▶ Given request
Answer these questions from the research group charter below:
1. Which two rights does the charter single out as its specific focus?
2. Which RFC is cited for the Internet's aim to be the global network of networks?
3. According to the charter, what could result from not protecting the human-rights-enabling characteristics of the Internet?

▶ Given passage
......
The Human Rights Protocol Considerations Research Group is chartered to research
whether standards and protocols can enable, strengthen or threaten human rights,
as defined in the Universal Declaration of Human Rights (UDHR) [1] and the
International Covenant on Civil and Political Rights (ICCPR) [2], specifically,
but not limited to the right to freedom of expression and the right to freedom
of assembly.

The research group takes as its starting point the problem statement that
human-rights-enabling characteristics of the Internet might be degraded if they
are not properly defined, described and sufficiently taken into account in
protocol development. Not protecting these characteristics could result in
(partial) loss of functionality and connectivity.

As evinced by RFC 1958, the Internet aims to be the global network of networks
that provides unfettered connectivity to all users at all times and for any
content. Open, secure and reliable connectivity is essential for rights such as
freedom of expression and freedom of association. Since the Internet’s objective
of connectivity makes it an enabler of human rights, its architectural design
converges with the human rights framework.

The Internet was designed with freedom and openness of communications as core
values. But as the scale and the industrialization of the Internet has grown
greatly, the influence of such world-views started to compete with other values.
This research group aims to explore the relations between human rights and
protocols and to provide guidelines to inform future protocol development and
decision making where protocol s impact the effective exercise of the rights to
freedom of expression or association. Objective

This research has these major aims:

 * To expose the relation between protocols and human rights, with a focus on
   the rights to freedom of expression and freedom of assembly.
......
(Text and item location entries)

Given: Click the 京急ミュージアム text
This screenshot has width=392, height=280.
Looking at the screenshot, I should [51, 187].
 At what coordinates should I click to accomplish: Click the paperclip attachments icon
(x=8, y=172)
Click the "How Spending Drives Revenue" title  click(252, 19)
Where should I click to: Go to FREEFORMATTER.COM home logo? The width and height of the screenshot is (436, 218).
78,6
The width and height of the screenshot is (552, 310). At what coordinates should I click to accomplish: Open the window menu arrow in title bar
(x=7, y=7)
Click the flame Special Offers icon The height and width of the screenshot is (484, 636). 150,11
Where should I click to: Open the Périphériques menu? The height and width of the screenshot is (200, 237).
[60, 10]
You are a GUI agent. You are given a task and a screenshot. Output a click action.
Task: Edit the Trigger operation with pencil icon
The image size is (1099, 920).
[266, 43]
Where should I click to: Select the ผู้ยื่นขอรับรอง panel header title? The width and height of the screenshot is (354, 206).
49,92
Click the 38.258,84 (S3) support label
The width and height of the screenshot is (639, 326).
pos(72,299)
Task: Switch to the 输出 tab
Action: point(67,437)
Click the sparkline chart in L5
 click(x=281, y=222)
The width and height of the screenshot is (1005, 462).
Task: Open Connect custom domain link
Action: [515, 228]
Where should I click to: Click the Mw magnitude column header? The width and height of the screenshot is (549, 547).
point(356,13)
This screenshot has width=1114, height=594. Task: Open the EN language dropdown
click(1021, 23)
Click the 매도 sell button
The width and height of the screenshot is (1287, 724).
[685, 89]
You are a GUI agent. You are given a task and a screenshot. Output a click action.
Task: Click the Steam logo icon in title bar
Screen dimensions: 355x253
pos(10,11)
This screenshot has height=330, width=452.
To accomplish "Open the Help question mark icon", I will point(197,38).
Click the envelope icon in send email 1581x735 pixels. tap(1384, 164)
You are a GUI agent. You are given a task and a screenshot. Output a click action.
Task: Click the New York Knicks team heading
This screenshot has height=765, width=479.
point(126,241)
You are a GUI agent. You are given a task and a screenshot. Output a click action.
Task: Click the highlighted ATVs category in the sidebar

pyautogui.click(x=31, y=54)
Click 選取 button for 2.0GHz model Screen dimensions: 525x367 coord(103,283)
......
▶ Reply to the task
1. The right to freedom of expression and the right to freedom of assembly.
2. RFC 1958.
3. A (partial) loss of functionality and connectivity.